To simulate the base rock support in the test without a base cavity, springs are placed under the specimen to simulate the support of the tunnel bottom structure. In total 10 × 3 springs are arranged in the area of 300 mm × 80 mm at the bottom of the specimen, shown in Figure 4. The static stiffness of the spring is 400 kN/m according to the mechanical properties of the surrounding rock (GB/T 50081 2002, 2003).

FIGURE 4

FIGURE 4. Test without base cavity. (A) test devices; (B) Loading position and support.

Standard bending specimens and supporting board (GB/T 50081 2002, 2003) are adopted in the tests. The specimen size: 100 mm × 100 mm × 400 mm (length × width × thick). The supporting board size: 400 mm × 150 mm × 12 mm (length × width × thick), the span between the 2 supports: 300 mm. The diameter of the steel rod is 22 mm, and the length is 120 mm (Figure 4A).

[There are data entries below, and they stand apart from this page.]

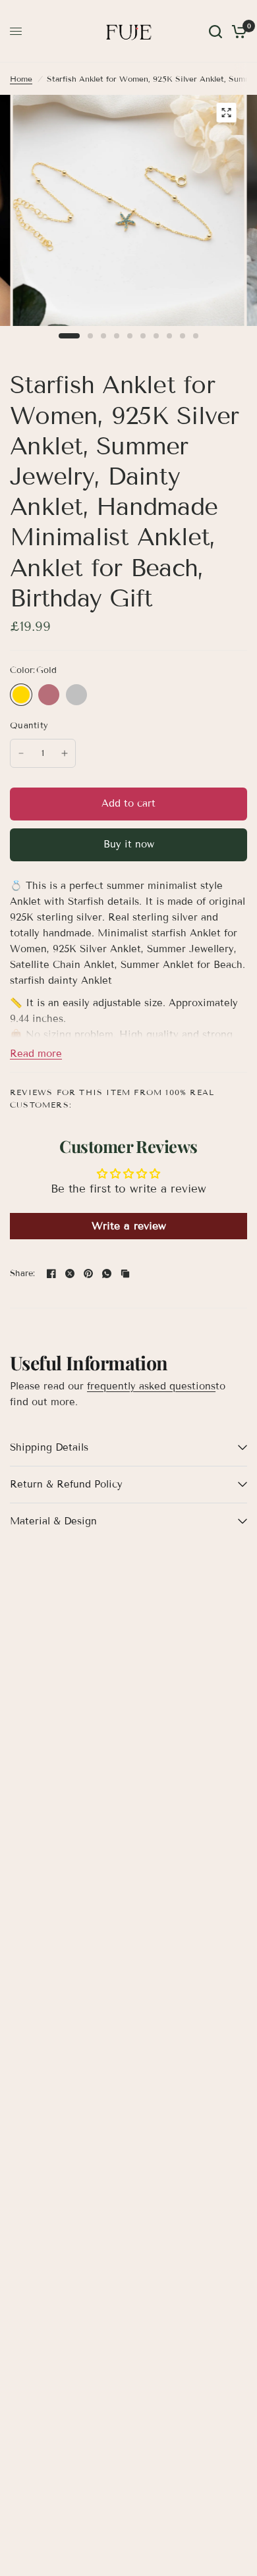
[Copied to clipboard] (125, 1273)
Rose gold (48, 694)
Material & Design (53, 1521)
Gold (21, 694)
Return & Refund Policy (66, 1484)
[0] (237, 31)
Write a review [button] (129, 1226)
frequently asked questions (151, 1386)
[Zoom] (227, 112)
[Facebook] (51, 1273)
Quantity (29, 725)
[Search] (215, 31)
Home (21, 79)
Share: (23, 1274)
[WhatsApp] (107, 1273)
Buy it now (128, 844)
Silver (76, 694)
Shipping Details (49, 1447)
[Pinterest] (88, 1273)
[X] (70, 1273)
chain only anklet (104, 694)
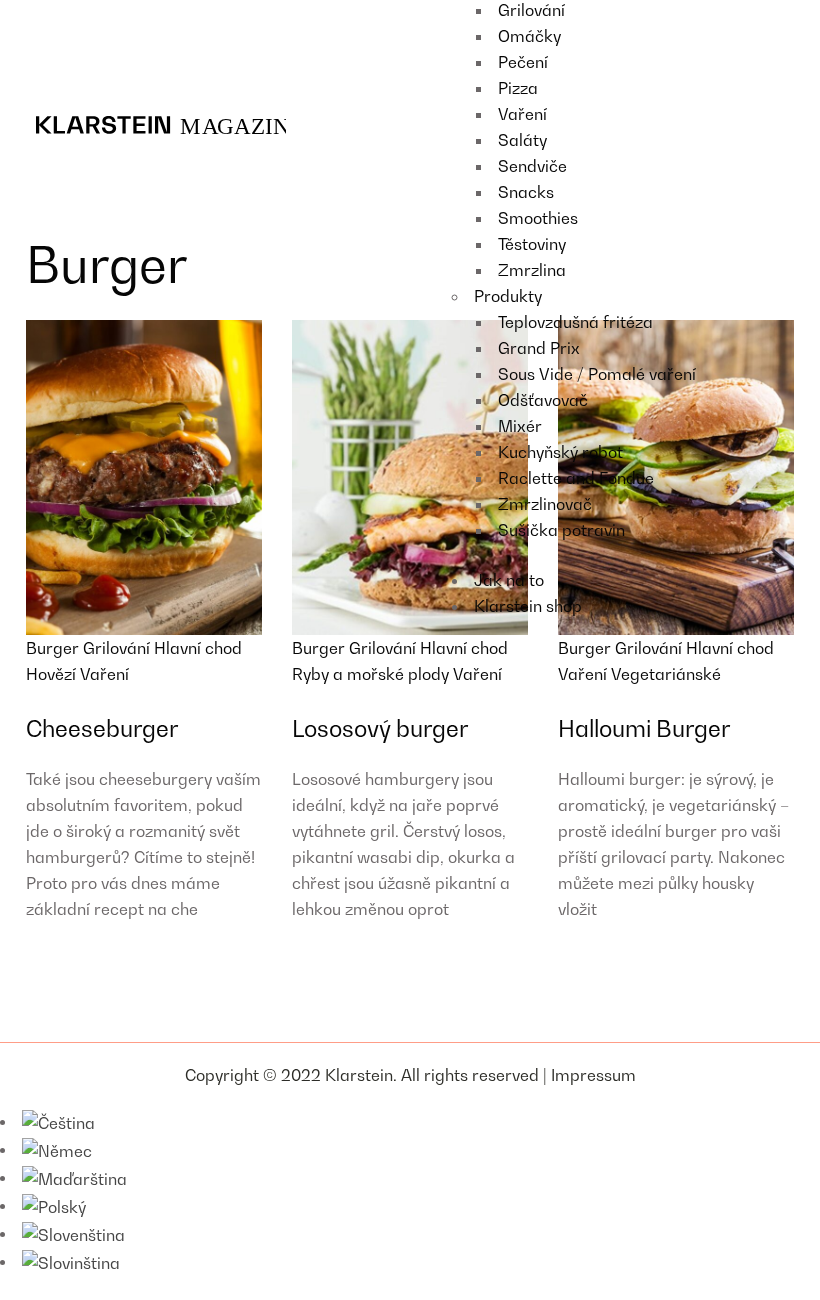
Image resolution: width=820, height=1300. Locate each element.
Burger (54, 648)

Cyclic train load is applied by dynamic tri-axial testing device (SDT-50), its maximum load: 50 kN, frequency: 0–10 Hz, settlement/deflection accuracy: ±0.5%, load accuracy: ±0.5%. The loading devices are shown in Figure 5.

FIGURE 5

FIGURE 5. Loading device (SDT-50).

The concrete of the tunnel bottom structure is C10, its mix ratios are listed in Table 1. After 28-day standard curing (temperature: 20 ± 2°C, relative humidity ≥95%). The bending strength of the specimens is 5.54 kN (mean value), and the bending strength of the specimens without a cavity is 8.27 kN (mean value), the load-deflection curves of specimens with a base cavity are shown in Figure 6A, Figure 6B is the bending strength of specimens without a base cavity.

TABLE 1

TABLE 1. Mixture ratio of C10 concrete (unit: kg/m³).

FIGURE 6

FIGURE 6. Bending strength of specimens. (A) with cavity; (B) without cavity.

Load and Testing Cases

The maximum dynamic stress of the tunnel bottom structure emerges when the train passes through, and the corresponding test load is the maximum fatigue load $F_{\max }$.The load of the tunnel bottom structure is zero when there is no train. The fatigue properties of specimens are affected by fatigue load ($F_{\max }$) and ultimate flexural load ($F_t$). The stress level can comprehensively reflect the influence of the two factors on the fatigue performance of specimens (Zhu et al., 2018), its definition ($S_{\max }$) is shown in Eq. 1:

$S_{\max }=F_{\max }/F_t(1)$

The fatigue load used in the test is asymmetric sinusoidal cyclic load, frequency is 4 Hz, cyclic load curve is shown in Figure 7. The fatigue load is the vibration amplitude caused by the dynamic train load, and the influence of surrounding rock pressure is not considered in this test.

FIGURE 7

FIGURE 7. Fatigue load.

In order to study the fatigue performance and evolution characteristics of cumulative damage under different load levels (axle load), the test conditions are designed and listed in Table 2. The minimum fatigue load is fixed at 0.1 kN so as to avoid additional impact caused by separation. Three tests are carried out under each test condition.

TABLE 2

TABLE 2. Tests conditions.

Deflection Test

The maximum deflection occurs at the specimen’s mid-span section, and the fatigue crack also emerges at the mid-span section of the specimen. The loading device will record the vertical displacement of the loading point automatically, which can be used as the mid-span deflection of the specimen. The deflection acquisition frequency is 50 Hz The test is stopped when the specimen cracks, and the number of cycles is the fatigue life of the specimen.

Fatigue Test Results

Characteristics of Deflection Evolution

In Figure 8A, fatigue characteristics of specimens with a base cavity (case 1–case 4) are similar, the maximum deflection evolution curves are all “S-shaped” and can be divided into three stages, similar to the results of the literature (Oneschkow, 2016). With the increase of the maximum load, the initial deflection increases and the fatigue life decreases.

FIGURE 8

FIGURE 8. Deflection evolution curves. (A) cracked specimen; (B) unbroken specimen.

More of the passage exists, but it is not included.